Electrolysis utilizing a plurality of electrolytic cells can comprise a bipolar-electrode system or a monopolar-electrode system, depending on the manner of electrical interconnection thereof.
In the bipolar-electrode system, a plurality of electrolytic cells are electrically connected in series, i.e., cathode - anode - cathode - anode - cathode. The series bipolar-electrode electrolytic cell draws relatively low current, although the voltage applied thereto is large. Moreover, electrical interconnection is facilitated and the current is uniformly distributed to the electrolytic cells. However, if the electrolytic compartments of the bipolar-electrode type electrolytic cell are connected by conduits, a stray current arises which by-passes the electrolytic solution. This stray current decreases the efficiency of the electrolytic cell and causes corrosion of valves, piping and other facility components.
On the other hand, in the monopolar-electrode system, the electrolytic cells are connected in parallel such that the current is also distributed in parallel to the electrolytic cells. Thus, although the voltage applied to the monopolar-electrode system is smaller, a larger current is needed. The electric power source is inevitably larger, and the current is not always uniformly distributed to the electrolytic cells.

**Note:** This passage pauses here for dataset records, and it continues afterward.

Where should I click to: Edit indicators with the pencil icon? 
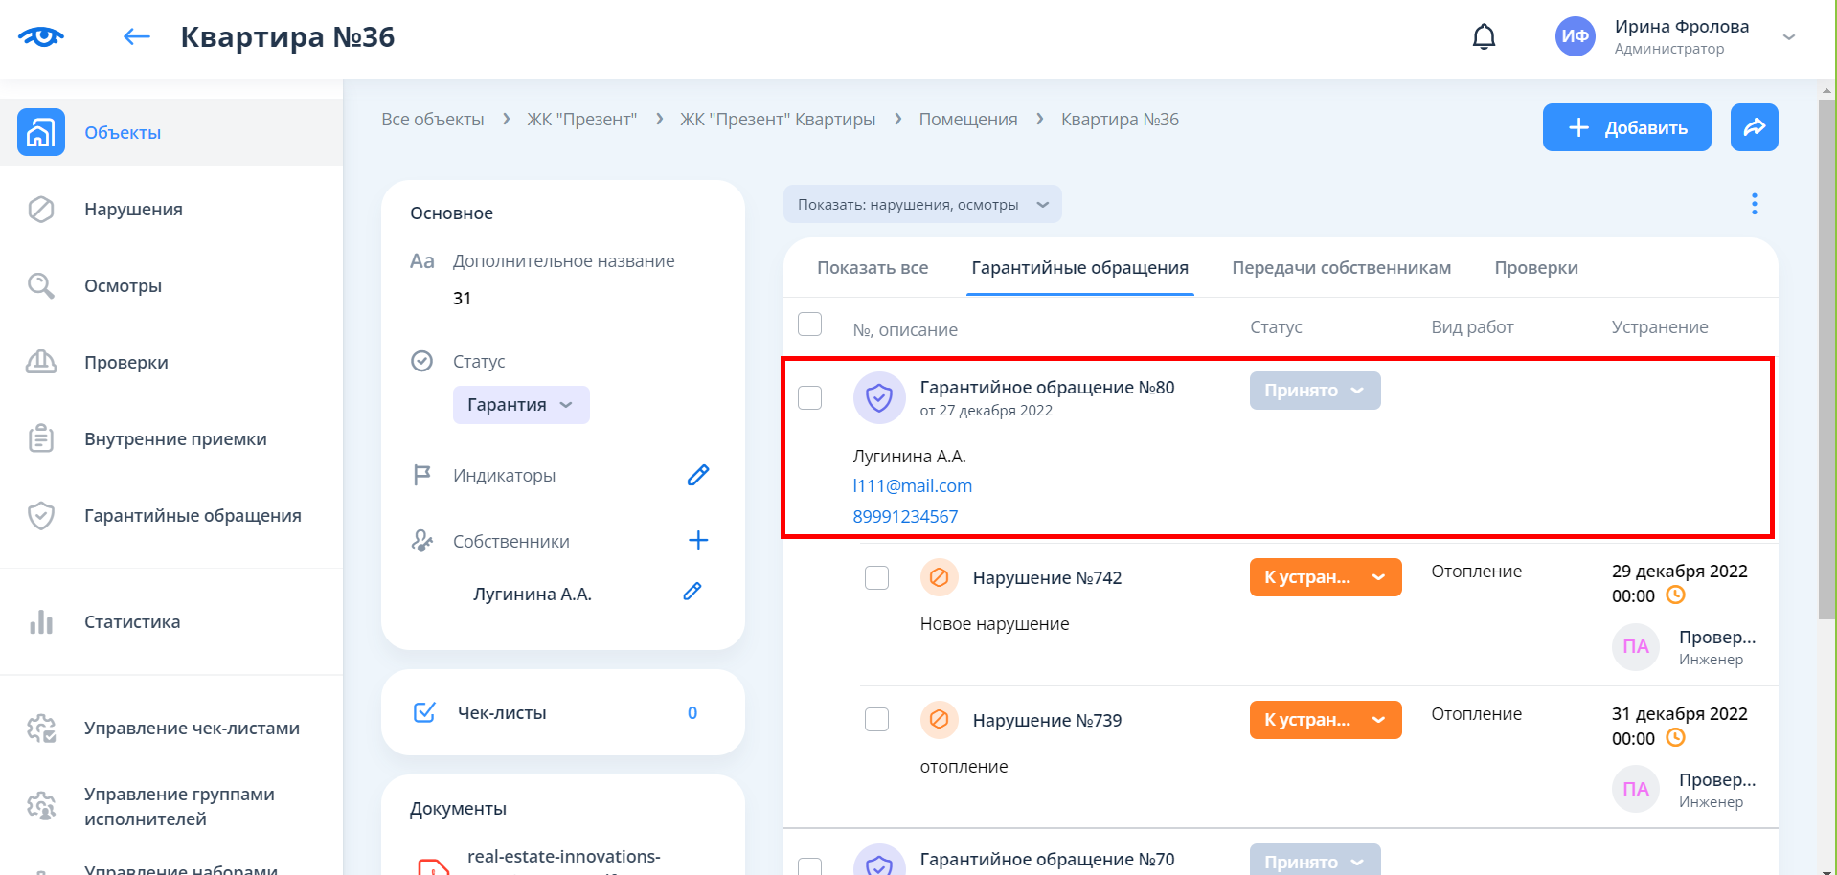point(698,475)
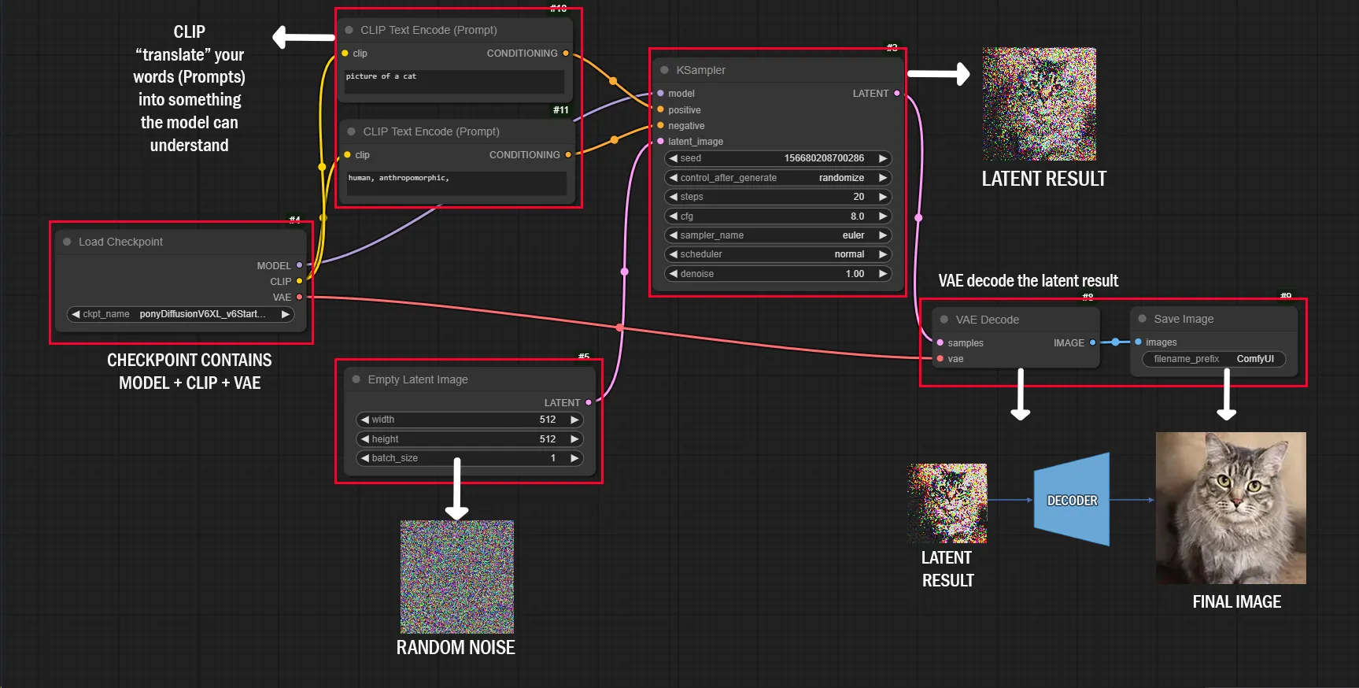
Task: Click the VAE Decode IMAGE output socket
Action: (x=1092, y=342)
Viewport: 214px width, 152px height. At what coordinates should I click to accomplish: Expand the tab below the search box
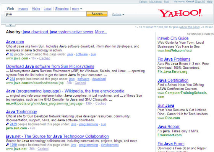[11, 25]
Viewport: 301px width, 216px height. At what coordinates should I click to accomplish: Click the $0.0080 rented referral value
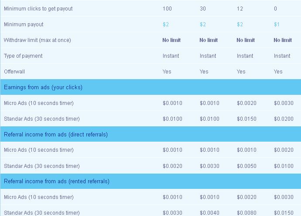(246, 213)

On weighing the advantages and disadvantages of the bipolar electrode system and the monopolar-electrode system, one system is selected and in order to overcome the above problems, various solutions have been proposed.
In the bipolar-electrode system, leakage current is prevented by strictly separating electrolyte liquids in adjacent electrode compartments. This, however, takes away from the desirable features of the bipolar-electrode system (i.e., simple structure and potential for miniaturization). Even when the electric resistance of electrolyte liquid is particularly large, the above separation is still carried out taking leakage current overly into account.